VALIDATION OF BILINGUAL PISA MATHEMATICS ITEMS: A COMPARATIVE STUDY OF ENGLISH AND FILIPINO VERSIONS IN A PHILIPPINE PUBLIC SCHOOL
Main Article Content
Abstract
The study sought to validate the original and Filipino-translated versions of the PISA math test items as preparatory instruments to a quasi-experimental research design of Philippine secondary school students. Seventy-three Grade 9 students from two intact classes at Dologon National High School were included in the January 2025 pilot testing. One group had to respond to the English version of the test, while the other group was given the Filipino-translated version. The instrument, which had 37 items and was designed to be congruent to the PISA math framework, was administered within a 1.5-hour time limit, and it was subjected to reliability and item-level analyses.

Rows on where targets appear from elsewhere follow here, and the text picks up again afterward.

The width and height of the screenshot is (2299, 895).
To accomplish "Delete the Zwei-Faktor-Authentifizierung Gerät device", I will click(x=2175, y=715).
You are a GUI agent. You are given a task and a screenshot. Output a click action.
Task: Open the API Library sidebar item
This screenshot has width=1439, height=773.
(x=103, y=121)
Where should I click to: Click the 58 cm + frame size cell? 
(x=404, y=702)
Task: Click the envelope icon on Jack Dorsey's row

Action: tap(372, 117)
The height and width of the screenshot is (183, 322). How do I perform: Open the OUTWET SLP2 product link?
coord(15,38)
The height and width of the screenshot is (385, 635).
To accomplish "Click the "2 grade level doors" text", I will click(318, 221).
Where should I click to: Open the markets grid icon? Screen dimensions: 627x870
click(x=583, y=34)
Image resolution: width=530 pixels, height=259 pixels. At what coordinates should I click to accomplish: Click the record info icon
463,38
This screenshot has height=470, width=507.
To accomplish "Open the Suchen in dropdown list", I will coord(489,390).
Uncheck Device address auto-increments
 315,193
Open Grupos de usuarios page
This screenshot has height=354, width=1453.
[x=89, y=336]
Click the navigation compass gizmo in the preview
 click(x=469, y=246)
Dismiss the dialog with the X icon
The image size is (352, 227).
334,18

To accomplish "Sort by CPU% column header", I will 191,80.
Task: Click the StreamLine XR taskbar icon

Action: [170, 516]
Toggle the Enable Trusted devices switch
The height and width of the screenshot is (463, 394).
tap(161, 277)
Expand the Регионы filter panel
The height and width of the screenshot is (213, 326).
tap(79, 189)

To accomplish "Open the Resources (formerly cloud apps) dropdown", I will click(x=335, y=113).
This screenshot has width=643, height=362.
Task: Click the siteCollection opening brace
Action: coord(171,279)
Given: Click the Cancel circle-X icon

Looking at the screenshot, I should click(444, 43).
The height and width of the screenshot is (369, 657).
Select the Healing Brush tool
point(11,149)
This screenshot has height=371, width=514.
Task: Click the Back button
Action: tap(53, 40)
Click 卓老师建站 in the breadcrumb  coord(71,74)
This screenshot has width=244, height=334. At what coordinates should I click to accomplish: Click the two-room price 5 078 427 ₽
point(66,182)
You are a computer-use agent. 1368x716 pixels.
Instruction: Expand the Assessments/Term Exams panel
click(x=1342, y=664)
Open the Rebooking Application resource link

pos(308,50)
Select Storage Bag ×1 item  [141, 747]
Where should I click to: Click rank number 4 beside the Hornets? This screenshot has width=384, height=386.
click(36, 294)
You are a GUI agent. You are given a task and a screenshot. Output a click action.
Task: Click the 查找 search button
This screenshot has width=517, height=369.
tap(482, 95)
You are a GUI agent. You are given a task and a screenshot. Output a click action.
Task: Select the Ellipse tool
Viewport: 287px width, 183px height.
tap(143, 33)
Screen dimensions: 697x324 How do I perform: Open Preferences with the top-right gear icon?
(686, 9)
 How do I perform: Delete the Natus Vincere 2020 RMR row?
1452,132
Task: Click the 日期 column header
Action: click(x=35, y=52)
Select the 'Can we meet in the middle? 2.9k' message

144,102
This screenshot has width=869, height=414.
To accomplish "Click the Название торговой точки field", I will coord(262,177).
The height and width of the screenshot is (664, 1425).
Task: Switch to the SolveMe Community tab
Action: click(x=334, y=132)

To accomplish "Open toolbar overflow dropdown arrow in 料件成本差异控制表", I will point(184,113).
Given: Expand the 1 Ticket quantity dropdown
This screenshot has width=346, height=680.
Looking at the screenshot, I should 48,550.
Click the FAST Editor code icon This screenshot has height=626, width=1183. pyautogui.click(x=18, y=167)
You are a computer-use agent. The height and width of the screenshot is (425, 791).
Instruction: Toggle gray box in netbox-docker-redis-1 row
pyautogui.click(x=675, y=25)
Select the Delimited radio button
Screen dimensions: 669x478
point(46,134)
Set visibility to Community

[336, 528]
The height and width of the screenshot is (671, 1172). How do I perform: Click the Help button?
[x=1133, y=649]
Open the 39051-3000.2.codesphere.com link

The English translation had a Cronbach's alpha coefficient of 0.707, which is an acceptable internal consistency based on standard psychometric criteria (George & Mallery, 2003). The Filipino translation, however, initially had a relatively marginal alpha of 0.639, which, while less than optimal, reflects the usual challenges with translated and culturally adapted tests (Hambleton & Patsula, 1999). By the removal of items with zero or negative item-total correlations, the Filipino version then had its reliability substantially enhanced to 0.739 for the remaining 30 items and thus satisfied the minimum reliability threshold for exploratory studies in educational measurement.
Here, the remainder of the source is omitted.